Housing activists recently barged into a National Philanthropy Day lunch in San Francisco to pass out fliers saying the trust had defied a court order to use the fortune left by philanthropist Beryl Buck to “care for the needy” in Marin County.

Last week, they presented the state with 500 petitions that called for an audit of the trust’s grant-making practices.

Foundation officials call the accusations unfair and say they have been singled out.

Thomas Peters, the trust’s president and chief executive, on Monday downplayed the seriousness of the state’s decision.

“Activists allege there is some standard by which we are being held in regard to our funding, and that’s not the case,” he said. “We’re a foundation operating like hundreds of others, doing our best to make balancing decisions on the many needs of our community.”

Peters denied that the attorney general was investigating his trust.

“These people did what anybody else could do--they went into the attorney general’s office to express their concerns and opinions, and the state, as a matter of routine, said, ‘We’ll look into it.’ That’s all there is to it,” he said.

Advertisement

Sandra Michioku, a spokeswoman for Atty. Gen. Bill Lockyer, said state officials would soon be contacting Marin Community Foundation officials.

“We’re going to take a look at this complaint,” she said. “Our Charitable Trust Section will ask them to provide us with an explanation of how they fund causes. That’s basically how we’d deal with any complaint.”

Robert Gnaizda, policy director of a San Francisco public policy and advocacy group called the Greenlining Institute, said the foundation has twisted the definition of the term “needy” in the wealthy county.

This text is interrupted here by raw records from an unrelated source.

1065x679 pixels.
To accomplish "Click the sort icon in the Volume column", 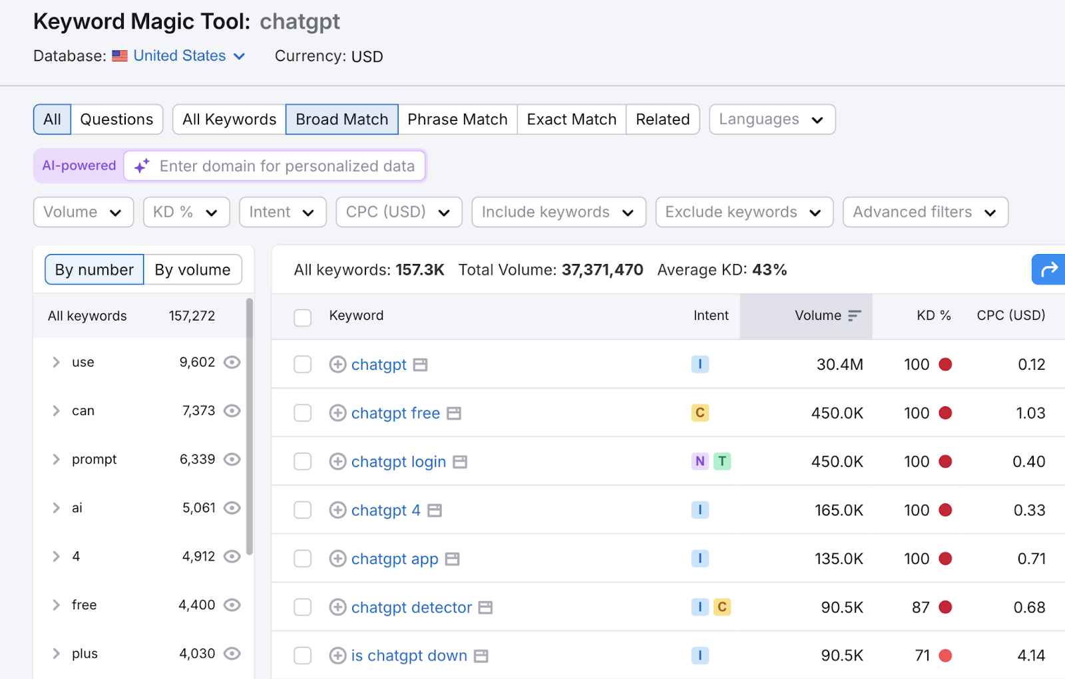I will (x=855, y=316).
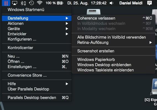Expand the Retina-Auflösung submenu
157x110 pixels.
click(114, 42)
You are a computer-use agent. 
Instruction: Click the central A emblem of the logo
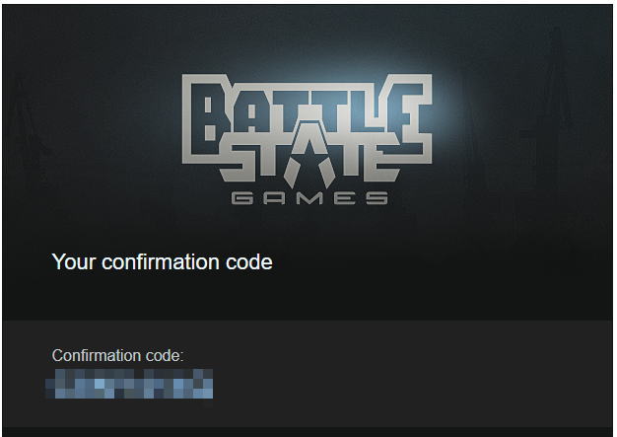309,156
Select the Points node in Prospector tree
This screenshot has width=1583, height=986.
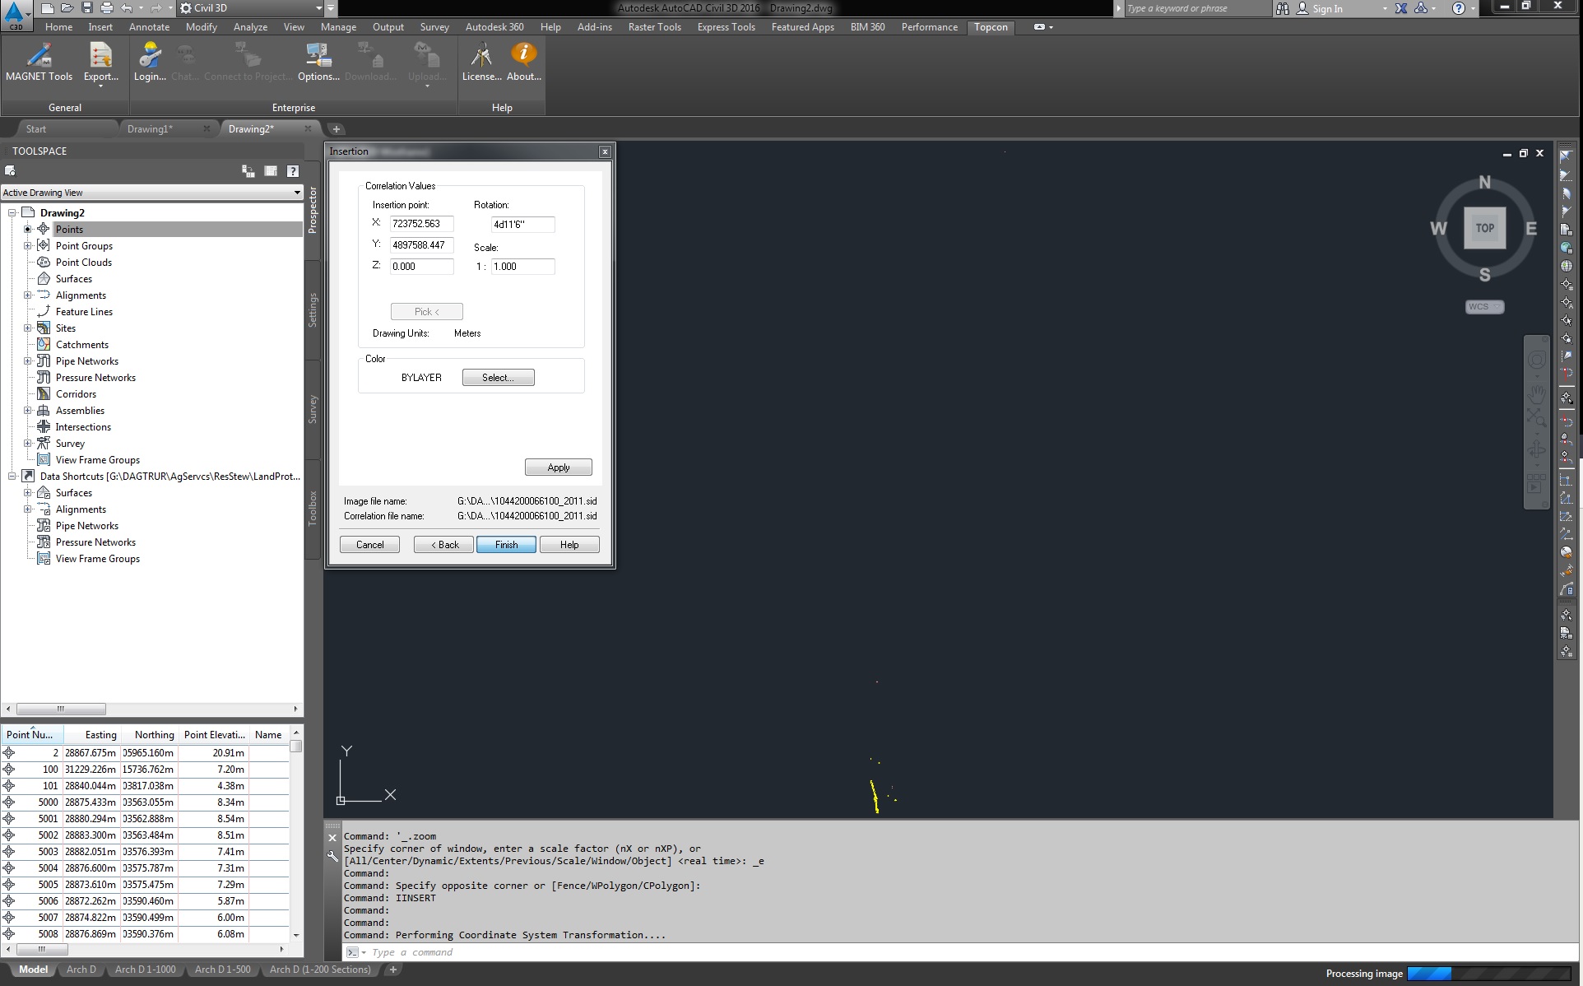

“We want them to determine how a person who makes $72,000 a year is poor and needy,” he said of the foundation. By funding environmental causes, he said, the trust actually gives “more money to those who oppose affordable housing than to those who seek affordable housing.”

Kerry Pierson, a member of the Marin County Human Rights Commission who founded Poor and Needy Advocates of Marin, applauded the state’s decision.

“We welcome their involvement,” he said. “Because any outsider will see how this system the foundation has developed has moved to ignore the poor and needy in Marin. They’re just not serving the people they’re supposed to serve.”